Observer updates

 

Observer updates

 

Date: January 21, 2010
by: Rob Roy | City Editor

 
 

+ Mattison’s City Grille’s extended hours approved
City commissioners approved a request Jan. 19 to extend the hours for amplified music in outdoor restaurants.

That request came late last year from chef/owner Paul Mattison, who said police cracked down on his restaurant, Mattison’s City Grille, after they received an anonymous complaint in November about the live music played there.

City code had specified that amplified music could not be played in outdoor establishments after 10 p.m. on weekdays and 11 p.m. on weekends.

Mattison asked the City Commission to change the code to allow him to play live music one hour later, which coincides with the City Grille’s closing time.

More than a dozen downtown residents and business people told commissioners that they supported the extended hours, because Mattison’s City Grille has revitalized what had been a rundown corner of Main Street and Lemon Avenue.

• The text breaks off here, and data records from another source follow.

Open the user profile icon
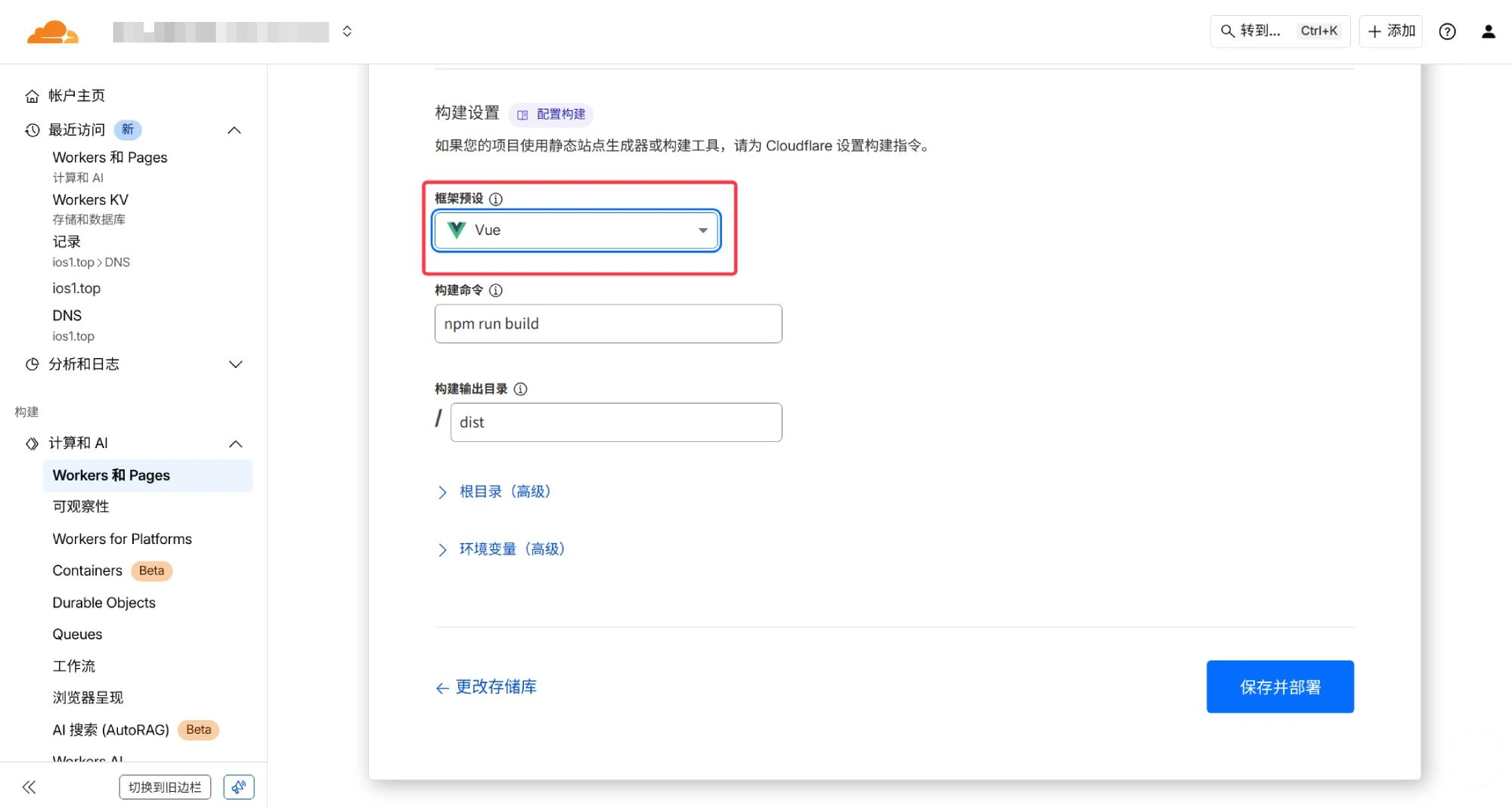The width and height of the screenshot is (1512, 807). click(x=1488, y=31)
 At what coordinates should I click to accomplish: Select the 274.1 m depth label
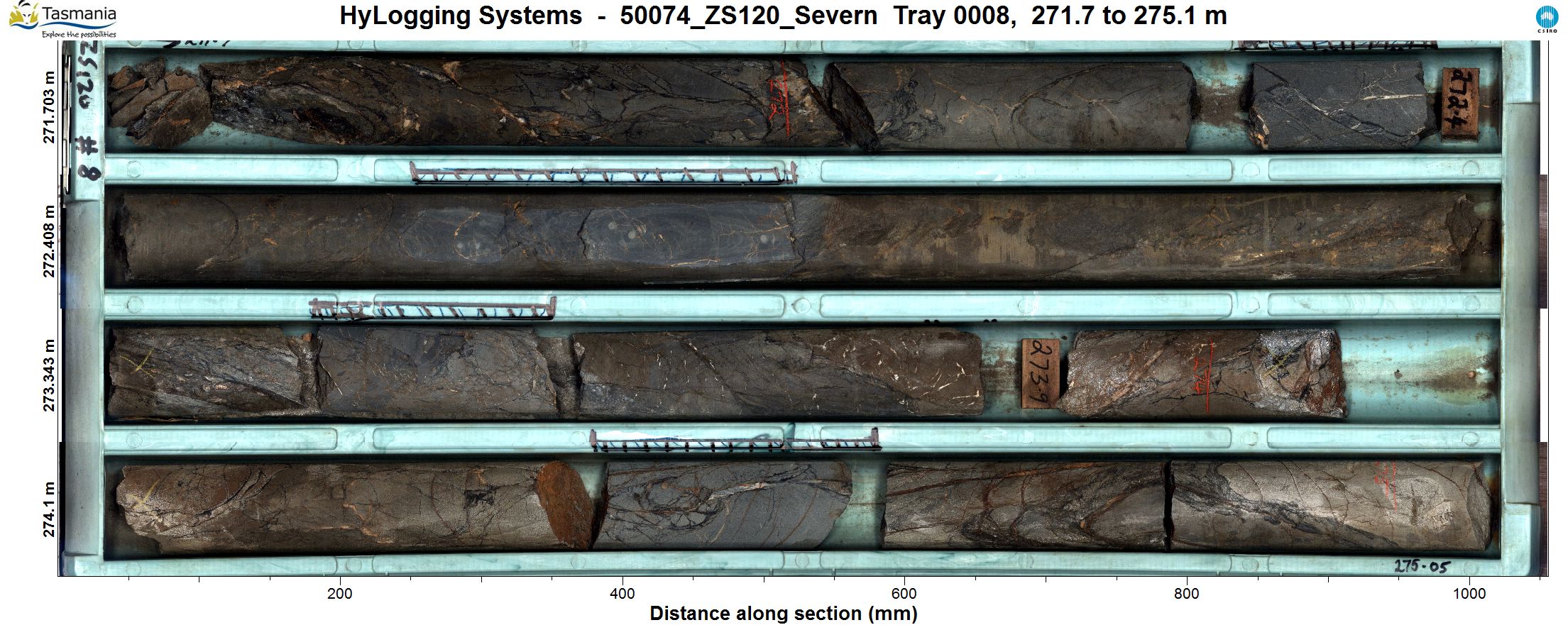[x=49, y=509]
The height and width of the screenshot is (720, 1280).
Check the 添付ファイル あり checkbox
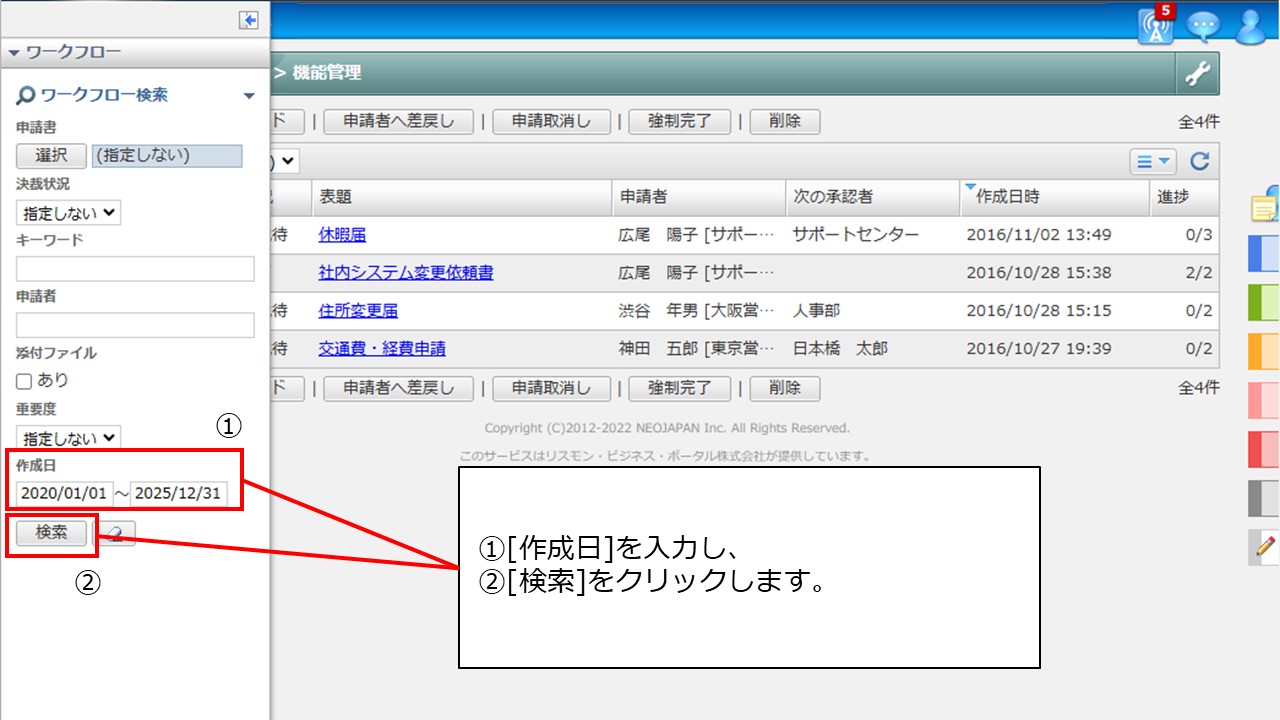point(25,381)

Some Palm Avenue residents, though, wanted to make sure the later hours didn’t spread to other restaurants and bars. City staff is working on re-wording the ordinance to limit its geography.

Mattison attended the commission meeting and said he was appreciative of the support.

“Thank you for all the support tonight,” he said. “It’s a bit humbling.”

+ Placing affordable housing in new garage defeated
At the suggestion of Sarasota Housing Authority Executive Director William Russell, Vice Mayor Kelly Kirchner asked his fellow commissioners to support a major change in the Palm Avenue parking garage.

Russell wanted to explore the possibility of placing affordable housing in the garage. The builder’s contract calls for construction to begin April 1.

Michael Beaumier, Suffolk Construction vice president, said including affordable housing would add up to four months to the project.

Ten 400-square-foot units could be placed on the garage’s second floor, but it would result in the elimination of 41 to 44 parking spaces.

It would cost $400,000 to build the apartments and $150,000 for separate stairwells and an elevator for the residences.

Steve Stancel, the city’s project manager, valued the loss of up to 44 parking spaces between $615,000 and $660,000.

Russell told commissioners that there was a possibility of collecting federal subsidies to keep the units affordable.

But Kirschner’s fellow commissioners felt it was too late to bring up such a change and did not support the move.

“I’m quite concerned about making a change this late in the process,” said Commissioner Terry Turner. “This would have been a fabulous idea last February.”